The use of karakia has sparked controversy at meetings. Photo: Getty Images
The use of karakia has sparked controversy at meetings. Photo: Getty Images
Ritual remains contentious Harry Love writes.

To pray or not to pray has once again become a question.

Not to pray and to be punished for it was once a favoured resolution of this question; perhaps it is making a comeback?

"Telling people what to pray is always delicate business and those who care are struggling" (Francis Noordanus, ODT Letters 4.4.25). Telling people what to pray is not so much a delicate business as an abhorrent one, however authoritative the teller might feel him or herself to be.

"Those who care" - about what? Doctrine? Relevance? The wellbeing/submission of the tellee? Would any of these caring persons be happy to tell or to be told what to think? Perhaps the popular educational aspiration to encourage critical thinking is misguided.

It is also worth remembering that in the Christian world the very existence of Protestantism is owed to those who refused to allow the Roman church to tell them what to pray and what to think, leading to the less than delicate business of religious war and violent sectarianism.

Now, of course, most of the Western world at least has embraced a secular politics, the imperfections and inadequacies of which most of us are aware, but, given our cultural history, it’s the most satisfactory system so far.

However, we are told by our correspondent there is a "local confusion over what a secular government can embrace" and an unwillingness on the part of some to conform to a degree of religious ritual in the business of local government or in the context of work. We have a conflict between "the secular materialist/humanist mode" and "spirituality".

The relation between politics and religion is not straight-forward. Political doctrine can take a religious aspect: the invisible hand of the market, for instance, assumes a divine power, a faith that shapes the lives of mere mortals. And religion can insert itself into the political marketplace, asserting its unarguable, faith-based premises into the political debate.

If you think this is far-fetched or overstated, look at the Christian Nationalist movement in the United States. Or any of the theocracies that dot the globe.

Clearly the infusion of Te Ao Māori into our civic institutions, from education through to local government, is as much political as it is spiritual - it’s making a political point.

However, the opacity of the spiritual makes it an especially comforting and inviolable justification for policies and actions which otherwise might be debatable and legitimately discussed from a variety of perspectives.

I’m not suggesting here that karakia before a meeting is the slippery slope to theocratic dictatorship, but the current controversy does point up some assumptions that need to be explored and elucidated.

"The Treaty of Waitangi was established between a Christian monarchy - one still officially defined in this country as king ‘by the grace of God’ - and a people with an integrated spiritual world view."

The fact that the two parties to a political document signed 200 years ago each had religious beliefs tells us nothing about the reality on the ground in 1840 or the motivation behind the signing.

"Integrated spiritual world view" has all the character of 21st century idealism imposed on a historical event and tells us nothing about the evolution of cultural, social, political and spiritual life in New Zealand and beyond since.
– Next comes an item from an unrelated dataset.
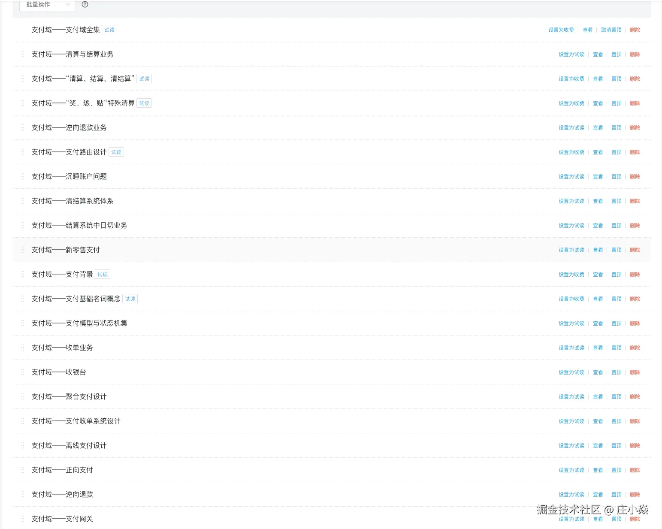Click the 试读 badge beside 支付基础名词概念
Screen dimensions: 662x529
130,299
It doesn’t really help our present controversy.

One of the particular characteristics of post-Renaissance Western culture is the emergence of the individual as a locus of value (thanks, perhaps, to the aforementioned Protestants). There is a constant tension, philosophically and politically, between the common and the individual good and when they are out of kilter, there’s trouble.

Contemporary symptoms of individualistic imbalance might be seen, on the one hand, in the libertarian right wing of politics and, on the other, the individualised focus of identity politics of the left. Neither seems to see the world as a whole and appear to assume for their acolytes a kind of religious quality.
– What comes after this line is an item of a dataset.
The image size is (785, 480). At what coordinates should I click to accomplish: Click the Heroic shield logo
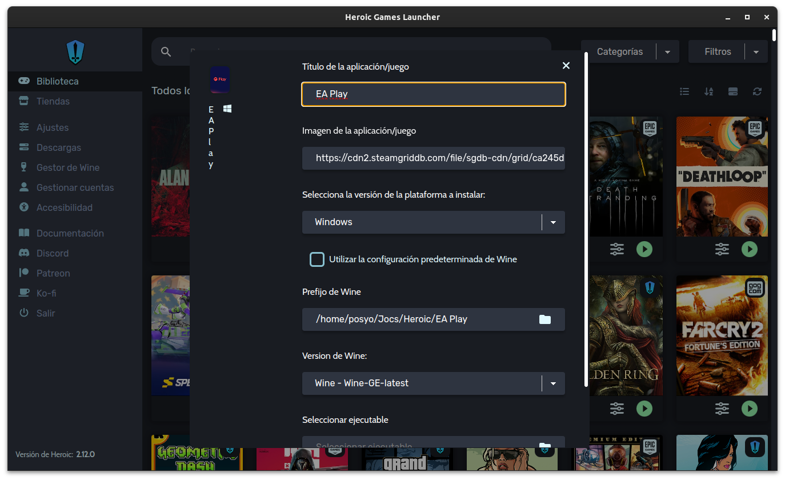[x=75, y=52]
Religion and religious institutions are not the political forces they once were. While an individual’s religious predilection might influence political choices among other behaviours, it is probably fair to say that it does not have a defining role in an individual’s public life - principally the workplace - that it might have had in the past.

Its associated rituals, usually shared with other like-minded individuals, are really a private matter.

Cults aside, one has a legitimate choice if for some reason these rituals and the values associated with them don’t suit.

So, to pray or not. If the purpose of the ritual is to bond its participants, but some of them feel unable to commit themselves to it, it is likely to be self-defeating.

An imposition causes resentment and brings its own validity into question if the best it can do is force people to go through the motions.

• Harry Love is a sometime honorary fellow in classics at the University of Otago.